You got a beautifull tank man but i have to note the following:

First of all i think you have to buy some plant-photocynthetic tubes and not the blue/sea types you are currently using.

Second i believe that you don't need Co2 adittion in your tank with those plants,they can grow happilly only with good lighting and basic fertilization.As i saw you have some Vallisneria Nattans,Echinodorus sp.(probably osiris),and Hygrophylla Corymbosa.

Third and last i believe that you have bought 'Nutrafin's Co2 system',if so this is only for small planted tanks up to 35-40g and it will not work for your 125g tank.
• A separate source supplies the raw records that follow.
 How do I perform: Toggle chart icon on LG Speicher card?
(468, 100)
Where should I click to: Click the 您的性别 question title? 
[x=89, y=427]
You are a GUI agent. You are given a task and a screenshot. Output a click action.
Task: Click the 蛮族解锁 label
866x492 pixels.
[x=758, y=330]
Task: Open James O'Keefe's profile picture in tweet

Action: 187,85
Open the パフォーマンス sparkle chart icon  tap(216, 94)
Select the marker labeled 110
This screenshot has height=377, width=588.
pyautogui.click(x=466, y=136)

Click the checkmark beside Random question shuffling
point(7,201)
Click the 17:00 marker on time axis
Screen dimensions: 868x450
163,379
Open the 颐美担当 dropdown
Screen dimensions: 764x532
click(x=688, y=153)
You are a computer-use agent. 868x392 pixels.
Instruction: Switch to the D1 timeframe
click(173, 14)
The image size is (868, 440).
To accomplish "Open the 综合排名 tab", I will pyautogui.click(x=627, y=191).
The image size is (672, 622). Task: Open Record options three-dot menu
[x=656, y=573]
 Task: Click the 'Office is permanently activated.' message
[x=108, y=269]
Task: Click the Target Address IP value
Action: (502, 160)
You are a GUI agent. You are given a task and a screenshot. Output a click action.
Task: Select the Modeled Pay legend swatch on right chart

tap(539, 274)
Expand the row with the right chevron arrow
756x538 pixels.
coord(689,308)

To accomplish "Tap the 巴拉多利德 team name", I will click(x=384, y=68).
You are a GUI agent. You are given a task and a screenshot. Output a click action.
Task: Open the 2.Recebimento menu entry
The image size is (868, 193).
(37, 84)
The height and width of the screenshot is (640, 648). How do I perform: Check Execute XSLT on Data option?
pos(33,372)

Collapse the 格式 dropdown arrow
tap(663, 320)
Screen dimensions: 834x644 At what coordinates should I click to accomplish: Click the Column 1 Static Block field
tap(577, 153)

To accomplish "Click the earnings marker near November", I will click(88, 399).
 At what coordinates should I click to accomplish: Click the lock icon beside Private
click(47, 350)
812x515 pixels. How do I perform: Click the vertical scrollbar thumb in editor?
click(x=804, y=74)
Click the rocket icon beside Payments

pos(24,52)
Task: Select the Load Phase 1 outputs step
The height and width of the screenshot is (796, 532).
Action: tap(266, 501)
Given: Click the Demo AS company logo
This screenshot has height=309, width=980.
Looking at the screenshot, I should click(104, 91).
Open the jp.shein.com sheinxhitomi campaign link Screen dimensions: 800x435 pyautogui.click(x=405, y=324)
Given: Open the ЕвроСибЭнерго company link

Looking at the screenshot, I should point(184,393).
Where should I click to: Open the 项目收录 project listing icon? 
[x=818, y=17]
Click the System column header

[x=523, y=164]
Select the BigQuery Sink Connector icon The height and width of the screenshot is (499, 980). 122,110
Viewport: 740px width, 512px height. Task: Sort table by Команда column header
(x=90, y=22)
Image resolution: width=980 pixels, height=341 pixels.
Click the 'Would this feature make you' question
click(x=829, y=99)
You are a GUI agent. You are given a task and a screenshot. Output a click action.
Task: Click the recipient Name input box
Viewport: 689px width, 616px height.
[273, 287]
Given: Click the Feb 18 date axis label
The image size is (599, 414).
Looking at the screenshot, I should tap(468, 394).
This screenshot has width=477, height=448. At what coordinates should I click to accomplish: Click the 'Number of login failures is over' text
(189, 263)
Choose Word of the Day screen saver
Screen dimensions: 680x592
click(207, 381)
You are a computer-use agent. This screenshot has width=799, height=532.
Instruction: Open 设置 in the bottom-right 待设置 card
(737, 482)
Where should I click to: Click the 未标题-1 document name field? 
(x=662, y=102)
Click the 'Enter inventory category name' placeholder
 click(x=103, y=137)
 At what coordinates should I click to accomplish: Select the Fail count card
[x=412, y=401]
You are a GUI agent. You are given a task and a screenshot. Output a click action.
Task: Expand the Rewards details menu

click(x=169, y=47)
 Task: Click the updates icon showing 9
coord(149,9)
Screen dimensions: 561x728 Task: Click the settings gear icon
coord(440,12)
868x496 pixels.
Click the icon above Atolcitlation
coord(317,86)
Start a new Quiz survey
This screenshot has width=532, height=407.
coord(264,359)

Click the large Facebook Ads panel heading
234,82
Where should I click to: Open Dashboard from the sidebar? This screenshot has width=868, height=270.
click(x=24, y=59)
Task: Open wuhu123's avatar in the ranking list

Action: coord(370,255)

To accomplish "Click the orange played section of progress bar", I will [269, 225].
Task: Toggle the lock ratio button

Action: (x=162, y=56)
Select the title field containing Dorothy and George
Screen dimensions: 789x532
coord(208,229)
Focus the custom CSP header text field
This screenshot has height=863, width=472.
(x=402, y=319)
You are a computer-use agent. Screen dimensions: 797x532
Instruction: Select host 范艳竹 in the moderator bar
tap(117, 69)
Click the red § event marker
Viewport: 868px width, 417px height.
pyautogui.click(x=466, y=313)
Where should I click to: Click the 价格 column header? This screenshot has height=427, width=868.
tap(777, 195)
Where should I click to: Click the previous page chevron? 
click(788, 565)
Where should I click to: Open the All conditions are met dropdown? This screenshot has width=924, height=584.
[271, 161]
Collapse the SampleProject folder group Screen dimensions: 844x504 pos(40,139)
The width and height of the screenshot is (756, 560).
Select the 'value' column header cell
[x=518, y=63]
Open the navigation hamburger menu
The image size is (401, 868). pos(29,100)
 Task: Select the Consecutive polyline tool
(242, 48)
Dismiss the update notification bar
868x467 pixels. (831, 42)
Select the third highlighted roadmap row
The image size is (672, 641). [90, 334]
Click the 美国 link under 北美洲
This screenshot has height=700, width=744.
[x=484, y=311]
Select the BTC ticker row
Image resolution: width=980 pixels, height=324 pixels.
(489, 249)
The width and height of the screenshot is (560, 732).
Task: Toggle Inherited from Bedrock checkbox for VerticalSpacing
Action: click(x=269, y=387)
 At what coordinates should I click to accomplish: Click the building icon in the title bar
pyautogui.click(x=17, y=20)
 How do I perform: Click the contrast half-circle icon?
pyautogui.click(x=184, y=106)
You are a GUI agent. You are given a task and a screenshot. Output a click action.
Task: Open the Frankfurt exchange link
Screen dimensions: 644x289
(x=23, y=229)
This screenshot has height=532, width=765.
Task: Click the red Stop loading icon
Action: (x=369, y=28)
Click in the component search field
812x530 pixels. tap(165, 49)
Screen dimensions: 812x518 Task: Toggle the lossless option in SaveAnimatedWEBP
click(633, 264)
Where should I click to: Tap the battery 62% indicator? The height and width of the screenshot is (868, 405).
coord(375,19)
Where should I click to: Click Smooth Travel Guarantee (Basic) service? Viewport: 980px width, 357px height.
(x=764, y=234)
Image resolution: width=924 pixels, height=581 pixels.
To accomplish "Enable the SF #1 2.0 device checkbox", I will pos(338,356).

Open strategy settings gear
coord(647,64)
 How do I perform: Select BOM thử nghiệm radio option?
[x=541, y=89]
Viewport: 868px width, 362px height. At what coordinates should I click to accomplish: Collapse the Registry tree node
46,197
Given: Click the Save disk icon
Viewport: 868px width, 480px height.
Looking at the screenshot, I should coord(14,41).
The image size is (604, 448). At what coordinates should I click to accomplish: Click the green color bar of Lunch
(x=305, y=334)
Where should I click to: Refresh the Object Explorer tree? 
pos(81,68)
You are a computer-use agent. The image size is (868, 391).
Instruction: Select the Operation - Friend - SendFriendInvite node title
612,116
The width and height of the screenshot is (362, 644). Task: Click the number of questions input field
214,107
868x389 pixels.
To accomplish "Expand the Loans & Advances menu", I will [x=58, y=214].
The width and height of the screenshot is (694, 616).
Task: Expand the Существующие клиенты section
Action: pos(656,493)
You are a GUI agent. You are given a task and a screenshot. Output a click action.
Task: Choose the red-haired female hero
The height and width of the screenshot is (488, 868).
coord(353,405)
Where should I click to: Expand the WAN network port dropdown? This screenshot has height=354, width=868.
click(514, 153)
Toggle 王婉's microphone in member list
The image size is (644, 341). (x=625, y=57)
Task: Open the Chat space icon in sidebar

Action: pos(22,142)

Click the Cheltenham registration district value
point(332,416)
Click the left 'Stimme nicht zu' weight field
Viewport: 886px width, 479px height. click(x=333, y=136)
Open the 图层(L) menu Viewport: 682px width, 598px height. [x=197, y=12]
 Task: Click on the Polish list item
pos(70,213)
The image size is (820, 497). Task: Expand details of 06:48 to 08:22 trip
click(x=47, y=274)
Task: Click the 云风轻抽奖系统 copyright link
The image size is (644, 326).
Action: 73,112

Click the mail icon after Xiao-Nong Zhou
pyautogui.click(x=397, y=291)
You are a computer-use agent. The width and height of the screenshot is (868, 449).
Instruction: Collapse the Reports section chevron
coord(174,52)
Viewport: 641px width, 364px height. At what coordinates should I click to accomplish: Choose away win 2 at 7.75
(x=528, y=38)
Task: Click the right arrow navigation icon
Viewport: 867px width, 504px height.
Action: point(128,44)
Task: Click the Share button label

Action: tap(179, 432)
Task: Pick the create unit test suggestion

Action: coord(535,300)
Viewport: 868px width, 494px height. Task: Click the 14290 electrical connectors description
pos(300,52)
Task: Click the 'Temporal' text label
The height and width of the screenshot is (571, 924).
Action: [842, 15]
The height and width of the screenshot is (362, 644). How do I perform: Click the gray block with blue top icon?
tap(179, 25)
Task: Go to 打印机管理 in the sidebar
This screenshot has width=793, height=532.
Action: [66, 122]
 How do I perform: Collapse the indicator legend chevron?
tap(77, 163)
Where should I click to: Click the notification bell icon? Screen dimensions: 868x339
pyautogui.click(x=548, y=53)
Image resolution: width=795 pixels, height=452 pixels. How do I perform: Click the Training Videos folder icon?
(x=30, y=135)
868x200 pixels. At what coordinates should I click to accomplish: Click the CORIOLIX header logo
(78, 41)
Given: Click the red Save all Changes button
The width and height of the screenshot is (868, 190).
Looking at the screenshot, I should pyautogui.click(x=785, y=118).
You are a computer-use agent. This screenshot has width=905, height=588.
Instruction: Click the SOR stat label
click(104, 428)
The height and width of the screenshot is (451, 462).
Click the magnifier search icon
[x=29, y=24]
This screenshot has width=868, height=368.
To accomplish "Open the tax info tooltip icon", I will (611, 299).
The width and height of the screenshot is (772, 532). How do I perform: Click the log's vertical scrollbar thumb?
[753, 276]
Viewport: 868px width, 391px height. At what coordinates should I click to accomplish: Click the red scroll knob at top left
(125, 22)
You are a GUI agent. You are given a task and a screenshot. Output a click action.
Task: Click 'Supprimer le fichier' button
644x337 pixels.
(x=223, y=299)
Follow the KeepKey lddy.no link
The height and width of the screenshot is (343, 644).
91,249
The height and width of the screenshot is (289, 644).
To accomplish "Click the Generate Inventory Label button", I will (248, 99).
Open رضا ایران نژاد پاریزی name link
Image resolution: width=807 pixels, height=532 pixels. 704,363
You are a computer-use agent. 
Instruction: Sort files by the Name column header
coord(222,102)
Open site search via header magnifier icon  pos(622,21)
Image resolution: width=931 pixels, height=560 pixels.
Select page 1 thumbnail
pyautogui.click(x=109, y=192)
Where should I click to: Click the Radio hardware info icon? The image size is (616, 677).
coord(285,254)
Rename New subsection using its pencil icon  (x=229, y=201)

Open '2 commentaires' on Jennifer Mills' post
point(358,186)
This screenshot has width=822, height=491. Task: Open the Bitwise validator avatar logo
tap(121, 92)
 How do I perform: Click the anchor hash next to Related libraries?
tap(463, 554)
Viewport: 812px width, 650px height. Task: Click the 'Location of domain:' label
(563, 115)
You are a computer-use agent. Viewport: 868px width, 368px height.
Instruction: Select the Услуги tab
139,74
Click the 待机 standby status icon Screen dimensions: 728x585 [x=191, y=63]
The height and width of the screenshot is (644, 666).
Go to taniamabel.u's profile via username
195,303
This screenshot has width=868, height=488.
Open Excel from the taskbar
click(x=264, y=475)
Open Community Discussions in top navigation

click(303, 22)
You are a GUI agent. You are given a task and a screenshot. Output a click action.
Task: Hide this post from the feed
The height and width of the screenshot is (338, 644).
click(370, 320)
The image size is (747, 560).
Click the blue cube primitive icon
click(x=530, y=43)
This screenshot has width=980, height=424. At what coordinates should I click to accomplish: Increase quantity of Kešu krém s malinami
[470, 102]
Please keep us updated about you plants' development!


----------



## jackburton (Nov 25, 2003)

cheres jim 
i have about 120 watts alltogether i carnt seem to find any other bulbs that r high intensitry ones ill get a pic of my bulbs maybe you no withxh ones to use i have like 5 so also i no about the co2 thing after i bought it lfs stung me there fs

ok hers my tank lighting one at the back is a marie blue flouresent 
middle is a superdaylight 10.000k and closet is a marien white flourecent

now iam hoping you can tell me what i need to do to get full growth and stuff out of my bulbs i have a spare ocean sun bulb that isnt on .think i shuld swap one for that ?


----------



## jackburton (Nov 25, 2003)

2 bulbs one iam using one iam not plz help jimmy


----------



## carisma02uk (Aug 1, 2004)

its looking good mate i cant wait to get mynew tank.


----------



## Husky_Jim (May 26, 2003)

I don't remember tha brand name of the light tubes you are using but i think you have to use the "Flora Sun" instead of the 'ocean' type.
I suggest you to use 2xUltra Sun and 2xFlora Sun.I believe that you will be ok after that with the current type of plants you have....









P.S.What is your tank's footprint?


----------



## jackburton (Nov 25, 2003)

TANK SIZE 72 LONG X18 WIDE 24 DEEP


----------



## Xantarc (May 25, 2004)

that looks nice bro =]


----------